--- Start of Article ---

CONTINUITY: Comet Bernardinelli-Bernstein

Comet Bernardinelli-Bernstein (C/2014 UN271) was first imaged in October 2014 by the Dark Energy Survey with a four metre telescope in Chile, but not identified as a comet until 2021-06-22 when a coma was first observed around the object at a distance of 20.18 astronomical units (the mean distance of the Earth from the Sun). Based upon its brightness and estimates of its albedo (reflectivity), this appears to be a huge object—between 100 and 200 kilometres in diameter. By comparison, the nucleus of Comet Hale-Bopp (C/1995 O1) was estimated to be 40 to 80 km in diameter. Comet Bernardinelli-Bernstein is comparable in size or larger than estimates of the Chicxulub impactor which caused a mass extinction on Earth around 66 million years ago.

--- End of Article ---
--- Start of Data shown ---

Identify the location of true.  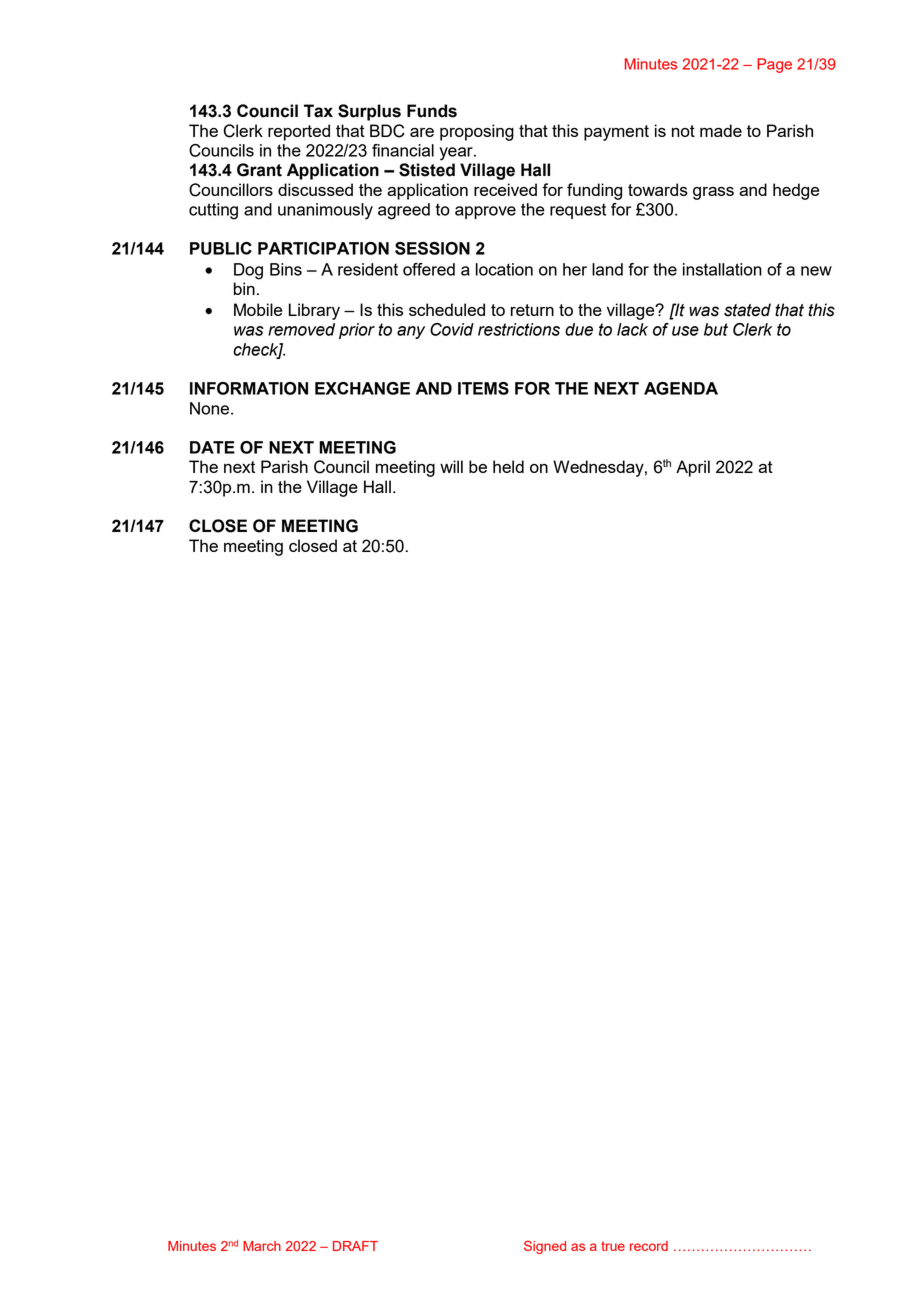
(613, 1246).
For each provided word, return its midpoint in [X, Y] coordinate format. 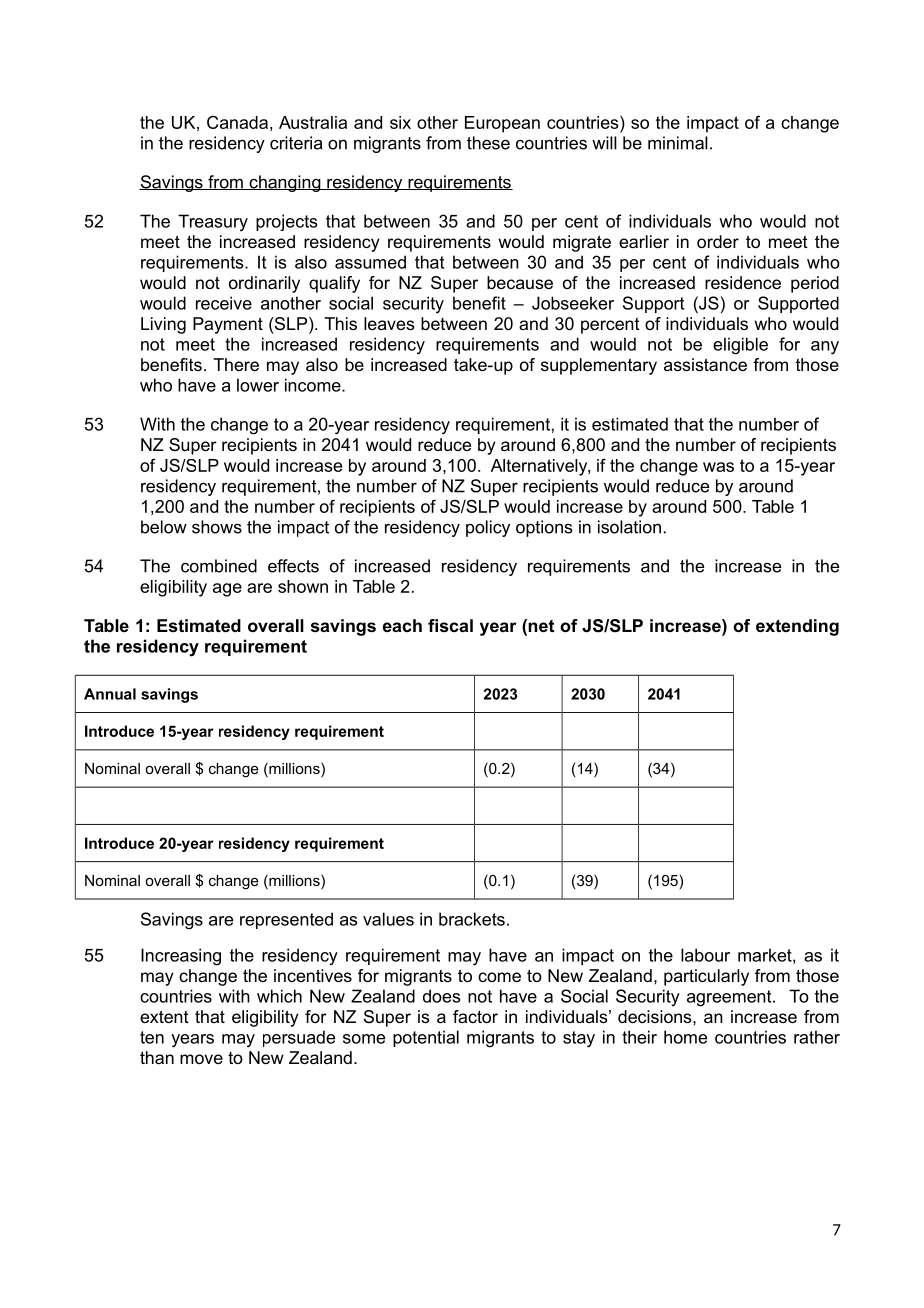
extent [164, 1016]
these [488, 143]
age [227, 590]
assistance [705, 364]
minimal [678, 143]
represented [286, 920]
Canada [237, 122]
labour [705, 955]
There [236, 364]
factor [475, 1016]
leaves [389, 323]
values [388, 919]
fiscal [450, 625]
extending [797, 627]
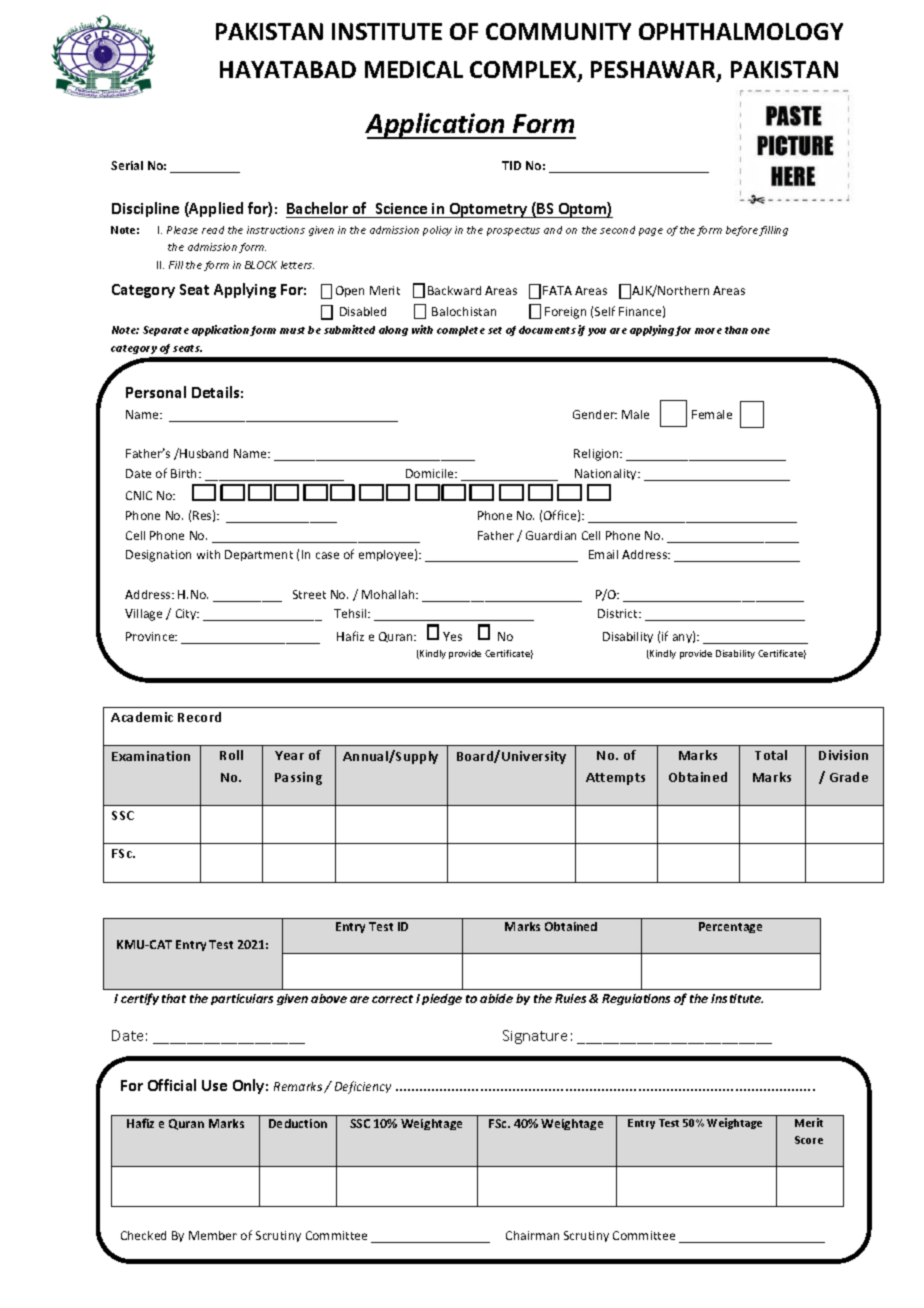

--- End of Data shown ---

▶ _Required task 1_:
List every date or time reference that the article on Comet Bernardinelli-Bernstein gives.
▶ _Required task 2_:
Write the next part of the article on Comet Bernardinelli-Bernstein, starting after its final sentence.

▶ _Reply 1_:
- October 2014
- 2021-06-22
- around 66 million years ago

▶ _Reply 2_:
This object will never get closer to the Sun than 10.95 astronomical units: around the distance of Saturn, and consequently will never develop a large tail or be visible from Earth with the unaided eye. But this discovery, which probably wouldn't have been made without the recently-developed and specialised (for an entirely different purpose) instruments of the Dark Energy Survey, highlights that the risk to Earth from comets, which can drop into the inner solar system from afar at any time, may be greater than that posed by the far more more numerous asteroids, whose orbits can be tracked and, if a threat is discovered, diverted long in advance. Suppose this comet were on course to impact the Earth. What could be done to prevent an extinction-level event? With our present technology, nothing.